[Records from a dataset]
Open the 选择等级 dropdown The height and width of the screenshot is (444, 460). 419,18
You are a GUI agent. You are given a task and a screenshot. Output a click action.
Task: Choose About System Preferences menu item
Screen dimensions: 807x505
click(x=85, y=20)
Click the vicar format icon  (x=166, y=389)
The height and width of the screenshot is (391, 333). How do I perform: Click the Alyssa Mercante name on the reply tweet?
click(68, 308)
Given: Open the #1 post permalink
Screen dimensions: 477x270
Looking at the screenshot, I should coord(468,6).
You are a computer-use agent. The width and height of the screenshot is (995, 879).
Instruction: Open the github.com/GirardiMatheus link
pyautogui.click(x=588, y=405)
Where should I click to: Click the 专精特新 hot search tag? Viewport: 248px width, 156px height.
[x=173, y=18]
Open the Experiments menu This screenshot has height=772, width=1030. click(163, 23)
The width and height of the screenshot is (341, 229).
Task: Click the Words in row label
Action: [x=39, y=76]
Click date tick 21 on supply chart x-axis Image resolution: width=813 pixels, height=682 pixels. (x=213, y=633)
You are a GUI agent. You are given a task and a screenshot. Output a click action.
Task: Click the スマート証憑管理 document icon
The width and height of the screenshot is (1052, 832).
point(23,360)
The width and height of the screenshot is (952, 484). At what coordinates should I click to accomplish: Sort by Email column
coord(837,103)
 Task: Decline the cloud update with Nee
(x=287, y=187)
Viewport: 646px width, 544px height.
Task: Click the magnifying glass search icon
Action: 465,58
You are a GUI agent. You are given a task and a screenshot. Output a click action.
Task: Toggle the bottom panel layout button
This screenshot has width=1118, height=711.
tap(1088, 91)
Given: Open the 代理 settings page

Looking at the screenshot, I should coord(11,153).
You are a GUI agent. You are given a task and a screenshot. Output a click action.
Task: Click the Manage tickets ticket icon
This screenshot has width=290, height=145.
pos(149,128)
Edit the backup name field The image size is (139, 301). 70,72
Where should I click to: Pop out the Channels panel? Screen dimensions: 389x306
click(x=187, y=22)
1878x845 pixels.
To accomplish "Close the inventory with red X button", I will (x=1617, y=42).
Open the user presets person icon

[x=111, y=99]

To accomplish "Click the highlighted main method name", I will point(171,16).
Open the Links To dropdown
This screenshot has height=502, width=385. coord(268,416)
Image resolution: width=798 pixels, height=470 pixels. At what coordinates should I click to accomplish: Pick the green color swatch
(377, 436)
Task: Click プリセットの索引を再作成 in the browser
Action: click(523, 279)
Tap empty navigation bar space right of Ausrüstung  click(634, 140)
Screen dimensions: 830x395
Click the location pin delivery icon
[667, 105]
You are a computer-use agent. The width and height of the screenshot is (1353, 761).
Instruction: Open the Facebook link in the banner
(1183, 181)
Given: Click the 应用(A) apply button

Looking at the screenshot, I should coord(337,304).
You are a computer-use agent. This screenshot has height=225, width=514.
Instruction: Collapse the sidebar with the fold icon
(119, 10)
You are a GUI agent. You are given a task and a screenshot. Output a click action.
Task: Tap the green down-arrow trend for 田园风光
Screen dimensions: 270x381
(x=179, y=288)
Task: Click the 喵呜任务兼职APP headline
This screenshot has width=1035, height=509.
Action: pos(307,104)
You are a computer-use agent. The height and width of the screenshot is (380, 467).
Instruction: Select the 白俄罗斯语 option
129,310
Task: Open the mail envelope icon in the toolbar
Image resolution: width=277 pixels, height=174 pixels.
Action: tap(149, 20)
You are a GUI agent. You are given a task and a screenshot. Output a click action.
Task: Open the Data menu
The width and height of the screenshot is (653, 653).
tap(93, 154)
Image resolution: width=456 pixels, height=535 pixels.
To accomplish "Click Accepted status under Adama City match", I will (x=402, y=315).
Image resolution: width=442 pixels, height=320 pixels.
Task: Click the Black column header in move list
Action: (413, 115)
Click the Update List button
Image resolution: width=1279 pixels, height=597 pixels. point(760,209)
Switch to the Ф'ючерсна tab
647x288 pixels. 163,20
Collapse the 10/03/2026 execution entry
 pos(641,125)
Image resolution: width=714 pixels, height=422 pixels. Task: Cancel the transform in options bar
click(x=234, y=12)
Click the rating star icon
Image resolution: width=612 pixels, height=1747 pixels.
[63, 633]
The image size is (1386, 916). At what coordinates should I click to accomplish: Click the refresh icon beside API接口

▶ _TASK DETAILS_: Of the entries above, tally the lines with "size" in them. Only the total should be given.

▶ _FINAL ANSWER_: 2